→ **What you will do**
Please output the entries below without altering a single character.

(Stored items)
......

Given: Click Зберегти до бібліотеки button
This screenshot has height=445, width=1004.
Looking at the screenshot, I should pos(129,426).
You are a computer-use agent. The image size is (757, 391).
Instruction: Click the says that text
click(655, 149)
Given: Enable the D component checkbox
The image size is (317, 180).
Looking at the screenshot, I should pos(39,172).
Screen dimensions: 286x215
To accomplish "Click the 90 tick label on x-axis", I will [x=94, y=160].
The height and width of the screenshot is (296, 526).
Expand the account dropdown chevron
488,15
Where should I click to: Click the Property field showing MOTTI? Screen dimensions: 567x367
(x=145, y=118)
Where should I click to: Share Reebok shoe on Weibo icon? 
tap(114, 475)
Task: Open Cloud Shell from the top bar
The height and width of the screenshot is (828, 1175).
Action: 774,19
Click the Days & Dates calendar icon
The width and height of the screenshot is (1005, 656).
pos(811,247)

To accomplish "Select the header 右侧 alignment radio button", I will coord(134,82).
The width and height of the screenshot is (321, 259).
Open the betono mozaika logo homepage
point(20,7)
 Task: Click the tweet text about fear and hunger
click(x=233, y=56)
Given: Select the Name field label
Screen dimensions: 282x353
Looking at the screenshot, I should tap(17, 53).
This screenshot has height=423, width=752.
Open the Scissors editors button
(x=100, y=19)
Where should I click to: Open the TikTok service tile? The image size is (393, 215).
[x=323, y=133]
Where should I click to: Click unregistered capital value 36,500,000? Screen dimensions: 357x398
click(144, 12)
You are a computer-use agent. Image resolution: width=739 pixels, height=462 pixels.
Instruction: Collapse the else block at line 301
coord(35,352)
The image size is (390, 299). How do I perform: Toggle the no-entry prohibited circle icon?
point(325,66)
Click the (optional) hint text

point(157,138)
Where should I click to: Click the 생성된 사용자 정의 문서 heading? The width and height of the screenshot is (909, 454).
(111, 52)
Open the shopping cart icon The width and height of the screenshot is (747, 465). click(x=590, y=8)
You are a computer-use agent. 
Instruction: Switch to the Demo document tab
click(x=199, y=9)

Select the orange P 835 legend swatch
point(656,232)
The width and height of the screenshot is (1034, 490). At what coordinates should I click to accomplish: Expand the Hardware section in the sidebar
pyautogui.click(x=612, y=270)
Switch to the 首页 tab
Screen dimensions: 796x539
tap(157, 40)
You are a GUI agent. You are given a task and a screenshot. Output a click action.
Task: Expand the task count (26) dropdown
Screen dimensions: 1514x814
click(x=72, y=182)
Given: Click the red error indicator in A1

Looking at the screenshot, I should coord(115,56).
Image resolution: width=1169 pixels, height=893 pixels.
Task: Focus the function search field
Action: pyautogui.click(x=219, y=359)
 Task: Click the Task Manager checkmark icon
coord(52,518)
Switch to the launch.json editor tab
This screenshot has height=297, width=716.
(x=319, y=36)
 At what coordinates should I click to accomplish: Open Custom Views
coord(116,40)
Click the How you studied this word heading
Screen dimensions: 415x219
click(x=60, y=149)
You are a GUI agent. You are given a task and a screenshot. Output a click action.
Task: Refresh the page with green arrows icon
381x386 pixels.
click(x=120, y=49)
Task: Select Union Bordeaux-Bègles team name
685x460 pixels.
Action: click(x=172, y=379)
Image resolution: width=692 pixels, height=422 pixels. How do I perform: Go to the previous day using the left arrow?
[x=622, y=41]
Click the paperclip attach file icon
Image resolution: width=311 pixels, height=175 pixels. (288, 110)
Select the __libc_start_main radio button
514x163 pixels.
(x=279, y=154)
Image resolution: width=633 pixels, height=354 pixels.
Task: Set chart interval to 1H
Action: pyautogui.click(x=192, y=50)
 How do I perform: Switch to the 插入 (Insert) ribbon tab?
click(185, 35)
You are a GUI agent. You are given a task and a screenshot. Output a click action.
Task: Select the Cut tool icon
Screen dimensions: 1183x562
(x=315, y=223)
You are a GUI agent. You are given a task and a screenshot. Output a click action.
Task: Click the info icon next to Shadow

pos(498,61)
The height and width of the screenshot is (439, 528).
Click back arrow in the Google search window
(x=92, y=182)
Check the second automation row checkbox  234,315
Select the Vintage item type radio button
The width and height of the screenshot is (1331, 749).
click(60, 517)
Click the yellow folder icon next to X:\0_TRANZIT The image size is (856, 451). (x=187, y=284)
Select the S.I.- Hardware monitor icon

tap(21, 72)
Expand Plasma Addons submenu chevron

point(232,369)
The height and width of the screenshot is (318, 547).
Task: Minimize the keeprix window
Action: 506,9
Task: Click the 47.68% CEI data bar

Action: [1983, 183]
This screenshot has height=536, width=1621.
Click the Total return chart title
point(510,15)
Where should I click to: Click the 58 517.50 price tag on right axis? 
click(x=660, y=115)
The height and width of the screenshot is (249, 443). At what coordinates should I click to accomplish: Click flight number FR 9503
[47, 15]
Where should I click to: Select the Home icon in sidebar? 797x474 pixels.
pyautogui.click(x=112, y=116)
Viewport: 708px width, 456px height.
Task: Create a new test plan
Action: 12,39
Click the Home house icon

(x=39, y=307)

......

→ **Response box**
Given: Click Зберегти до бібліотеки button
This screenshot has height=445, width=1004.
Looking at the screenshot, I should pos(129,426).
You are a computer-use agent. The image size is (757, 391).
Instruction: Click the says that text
click(655, 149)
Given: Enable the D component checkbox
The image size is (317, 180).
Looking at the screenshot, I should pos(39,172).
Screen dimensions: 286x215
To accomplish "Click the 90 tick label on x-axis", I will [x=94, y=160].
The height and width of the screenshot is (296, 526).
Expand the account dropdown chevron
488,15
Where should I click to: Click the Property field showing MOTTI? Screen dimensions: 567x367
(x=145, y=118)
Where should I click to: Share Reebok shoe on Weibo icon? 
tap(114, 475)
Task: Open Cloud Shell from the top bar
The height and width of the screenshot is (828, 1175).
Action: 774,19
Click the Days & Dates calendar icon
The width and height of the screenshot is (1005, 656).
pos(811,247)

To accomplish "Select the header 右侧 alignment radio button", I will coord(134,82).
The width and height of the screenshot is (321, 259).
Open the betono mozaika logo homepage
point(20,7)
 Task: Click the tweet text about fear and hunger
click(x=233, y=56)
Given: Select the Name field label
Screen dimensions: 282x353
Looking at the screenshot, I should tap(17, 53).
This screenshot has height=423, width=752.
Open the Scissors editors button
(x=100, y=19)
Where should I click to: Open the TikTok service tile? The image size is (393, 215).
[x=323, y=133]
Where should I click to: Click unregistered capital value 36,500,000? Screen dimensions: 357x398
click(144, 12)
You are a computer-use agent. Image resolution: width=739 pixels, height=462 pixels.
Instruction: Collapse the else block at line 301
coord(35,352)
The image size is (390, 299). How do I perform: Toggle the no-entry prohibited circle icon?
point(325,66)
Click the (optional) hint text

point(157,138)
Where should I click to: Click the 생성된 사용자 정의 문서 heading? The width and height of the screenshot is (909, 454).
(111, 52)
Open the shopping cart icon The width and height of the screenshot is (747, 465). click(x=590, y=8)
You are a computer-use agent. 
Instruction: Switch to the Demo document tab
click(x=199, y=9)

Select the orange P 835 legend swatch
point(656,232)
The width and height of the screenshot is (1034, 490). At what coordinates should I click to accomplish: Expand the Hardware section in the sidebar
pyautogui.click(x=612, y=270)
Switch to the 首页 tab
Screen dimensions: 796x539
tap(157, 40)
You are a GUI agent. You are given a task and a screenshot. Output a click action.
Task: Expand the task count (26) dropdown
Screen dimensions: 1514x814
click(x=72, y=182)
Given: Click the red error indicator in A1

Looking at the screenshot, I should coord(115,56).
Image resolution: width=1169 pixels, height=893 pixels.
Task: Focus the function search field
Action: pyautogui.click(x=219, y=359)
 Task: Click the Task Manager checkmark icon
coord(52,518)
Switch to the launch.json editor tab
This screenshot has height=297, width=716.
(x=319, y=36)
 At what coordinates should I click to accomplish: Open Custom Views
coord(116,40)
Click the How you studied this word heading
Screen dimensions: 415x219
click(x=60, y=149)
You are a GUI agent. You are given a task and a screenshot. Output a click action.
Task: Refresh the page with green arrows icon
381x386 pixels.
click(x=120, y=49)
Task: Select Union Bordeaux-Bègles team name
685x460 pixels.
Action: click(x=172, y=379)
Image resolution: width=692 pixels, height=422 pixels. How do I perform: Go to the previous day using the left arrow?
[x=622, y=41]
Click the paperclip attach file icon
Image resolution: width=311 pixels, height=175 pixels. (288, 110)
Select the __libc_start_main radio button
514x163 pixels.
(x=279, y=154)
Image resolution: width=633 pixels, height=354 pixels.
Task: Set chart interval to 1H
Action: pyautogui.click(x=192, y=50)
 How do I perform: Switch to the 插入 (Insert) ribbon tab?
click(185, 35)
You are a GUI agent. You are given a task and a screenshot. Output a click action.
Task: Select the Cut tool icon
Screen dimensions: 1183x562
(x=315, y=223)
You are a GUI agent. You are given a task and a screenshot. Output a click action.
Task: Click the info icon next to Shadow

pos(498,61)
The height and width of the screenshot is (439, 528).
Click back arrow in the Google search window
(x=92, y=182)
Check the second automation row checkbox  234,315
Select the Vintage item type radio button
The width and height of the screenshot is (1331, 749).
click(60, 517)
Click the yellow folder icon next to X:\0_TRANZIT The image size is (856, 451). (x=187, y=284)
Select the S.I.- Hardware monitor icon

tap(21, 72)
Expand Plasma Addons submenu chevron

point(232,369)
The height and width of the screenshot is (318, 547).
Task: Minimize the keeprix window
Action: 506,9
Task: Click the 47.68% CEI data bar

Action: [1983, 183]
This screenshot has height=536, width=1621.
Click the Total return chart title
point(510,15)
Where should I click to: Click the 58 517.50 price tag on right axis? 
click(x=660, y=115)
The height and width of the screenshot is (249, 443). At what coordinates should I click to accomplish: Click flight number FR 9503
[47, 15]
Where should I click to: Select the Home icon in sidebar? 797x474 pixels.
pyautogui.click(x=112, y=116)
Viewport: 708px width, 456px height.
Task: Create a new test plan
Action: 12,39
Click the Home house icon

(x=39, y=307)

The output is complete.